Well, I've finally had a chance to dig into this, and I've got a few observations:

  1. Metadata is even more complicated than I thought...
  2. The Exif enumerator you proposed (and tag list you linked) would require a flattened representation of data that WIC exposes as a hierarchy of metadata blocks. For example, the GPS tags (ushort 0-30) in a JPEG image are exposed as /app1/ifd/gps/{ushort=XX} from WIC. My initial read of the docs led me to believe that those values could be queried independent of the hierarchy, as in the /{ushort=40961} example. After some testing and a re-read of the docs, I see that those are listed as relative paths, and they require drilling into the associated metadata block before they'll return any data. The full path required for that one is /app1/ifd/exif/{ushort=40961} for JPEG or /ifd/exif/{ushort=40961} for TIFF. I haven't noticed any overlap in the tag identifiers in those separate blocks, but since the Exif spec defines them as separate blocks also, I suppose there's no guarantee it would always be safe to flatten them.

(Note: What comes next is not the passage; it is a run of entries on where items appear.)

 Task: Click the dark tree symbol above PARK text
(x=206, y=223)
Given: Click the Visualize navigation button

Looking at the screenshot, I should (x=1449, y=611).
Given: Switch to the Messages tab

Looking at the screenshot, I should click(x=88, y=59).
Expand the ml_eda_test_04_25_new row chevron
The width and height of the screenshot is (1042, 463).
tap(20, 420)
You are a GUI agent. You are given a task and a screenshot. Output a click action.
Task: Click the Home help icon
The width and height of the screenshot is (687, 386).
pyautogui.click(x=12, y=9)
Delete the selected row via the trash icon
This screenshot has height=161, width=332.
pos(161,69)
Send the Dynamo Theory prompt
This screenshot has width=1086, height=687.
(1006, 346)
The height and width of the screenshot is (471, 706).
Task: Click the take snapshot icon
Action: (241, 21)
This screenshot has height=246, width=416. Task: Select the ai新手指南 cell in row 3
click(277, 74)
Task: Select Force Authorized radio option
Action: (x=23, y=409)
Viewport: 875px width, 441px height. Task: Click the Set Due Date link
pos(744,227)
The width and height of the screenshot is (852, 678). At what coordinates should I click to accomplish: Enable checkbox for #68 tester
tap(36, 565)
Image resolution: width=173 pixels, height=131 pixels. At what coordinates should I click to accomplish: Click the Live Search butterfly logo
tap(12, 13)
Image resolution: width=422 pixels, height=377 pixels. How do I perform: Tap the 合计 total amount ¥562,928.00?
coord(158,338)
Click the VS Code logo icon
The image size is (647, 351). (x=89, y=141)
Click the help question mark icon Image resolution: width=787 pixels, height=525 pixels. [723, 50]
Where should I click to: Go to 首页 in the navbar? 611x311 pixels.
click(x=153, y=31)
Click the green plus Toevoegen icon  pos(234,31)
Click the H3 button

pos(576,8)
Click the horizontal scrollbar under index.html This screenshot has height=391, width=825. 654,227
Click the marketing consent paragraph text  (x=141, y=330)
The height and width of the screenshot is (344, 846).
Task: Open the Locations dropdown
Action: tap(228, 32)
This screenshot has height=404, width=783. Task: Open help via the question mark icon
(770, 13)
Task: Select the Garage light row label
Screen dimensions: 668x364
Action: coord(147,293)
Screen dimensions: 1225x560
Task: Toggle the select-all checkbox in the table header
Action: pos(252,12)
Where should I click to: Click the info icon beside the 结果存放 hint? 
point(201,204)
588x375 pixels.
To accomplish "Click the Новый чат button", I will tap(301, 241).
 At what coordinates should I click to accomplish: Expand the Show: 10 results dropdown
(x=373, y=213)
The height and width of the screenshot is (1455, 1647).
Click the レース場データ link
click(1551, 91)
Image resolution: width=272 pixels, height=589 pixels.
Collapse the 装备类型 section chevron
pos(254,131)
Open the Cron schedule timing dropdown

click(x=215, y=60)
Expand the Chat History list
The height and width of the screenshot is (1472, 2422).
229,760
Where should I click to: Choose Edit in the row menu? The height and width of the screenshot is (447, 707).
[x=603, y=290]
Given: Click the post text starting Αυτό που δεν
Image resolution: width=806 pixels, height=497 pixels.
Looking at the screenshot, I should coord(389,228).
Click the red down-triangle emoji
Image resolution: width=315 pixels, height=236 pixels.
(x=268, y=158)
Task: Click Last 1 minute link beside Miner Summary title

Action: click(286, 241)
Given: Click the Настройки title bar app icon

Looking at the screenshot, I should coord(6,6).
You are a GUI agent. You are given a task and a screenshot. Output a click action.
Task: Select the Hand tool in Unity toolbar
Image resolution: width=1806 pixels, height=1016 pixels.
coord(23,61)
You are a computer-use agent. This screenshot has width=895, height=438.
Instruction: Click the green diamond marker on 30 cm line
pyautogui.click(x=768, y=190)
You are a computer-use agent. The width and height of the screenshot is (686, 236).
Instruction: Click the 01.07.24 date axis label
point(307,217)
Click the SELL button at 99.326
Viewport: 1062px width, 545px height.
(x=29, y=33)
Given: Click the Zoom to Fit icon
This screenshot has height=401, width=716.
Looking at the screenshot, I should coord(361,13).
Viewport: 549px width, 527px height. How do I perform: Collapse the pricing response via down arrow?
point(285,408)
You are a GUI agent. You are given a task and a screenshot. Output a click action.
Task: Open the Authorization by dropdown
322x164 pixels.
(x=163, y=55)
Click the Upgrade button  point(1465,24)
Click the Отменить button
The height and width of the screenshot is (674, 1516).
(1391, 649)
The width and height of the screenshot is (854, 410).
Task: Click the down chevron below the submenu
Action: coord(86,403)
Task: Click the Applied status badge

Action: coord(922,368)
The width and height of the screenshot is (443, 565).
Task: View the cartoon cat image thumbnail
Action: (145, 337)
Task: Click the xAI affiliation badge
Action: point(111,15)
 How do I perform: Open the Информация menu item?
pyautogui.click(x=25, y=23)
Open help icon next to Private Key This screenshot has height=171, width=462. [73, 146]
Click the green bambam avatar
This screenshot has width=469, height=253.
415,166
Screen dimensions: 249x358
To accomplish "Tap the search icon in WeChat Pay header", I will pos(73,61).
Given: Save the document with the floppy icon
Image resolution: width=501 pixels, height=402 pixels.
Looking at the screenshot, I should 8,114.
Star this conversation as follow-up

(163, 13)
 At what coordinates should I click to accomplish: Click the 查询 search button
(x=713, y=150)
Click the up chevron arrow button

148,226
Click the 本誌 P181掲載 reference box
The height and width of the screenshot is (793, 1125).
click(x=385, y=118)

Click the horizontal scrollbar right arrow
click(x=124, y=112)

  3. WIC parses each of the metadata blocks lazily, so there is actually a performance hit for parsing a block you don't need. I had noticed when I added metadata support for reading the Orientation tag to the .NET Core version of MagicScaler that the times in bleroy's benchmarks went up by a full 10% (on a complete load->resize->save operation), just for reading that tag. What I hadn't noticed until some testing this week is that there's a significant difference between querying the usual location of that tag (/app1/ifd/{ushort=274}) and the alternate location (/xmp/tiff:Orientation). I've been using the Windows Metadata Policy for that query, and it checks the XMP location if it doesn't find it in the IFD block. The XMP parsing is what accounts for the full performance difference.

So it seems like keeping the metadata block hierarchy would be the safest and most performant way to do this, but that requires fairly detailed knowledge of what you're looking for in order to construct the correct query path. Have you seen any other libraries that do this well? And given all of that, would a passthrough to IWICMetadataQueryReader.GetMetadataByName cover your needs for the time being?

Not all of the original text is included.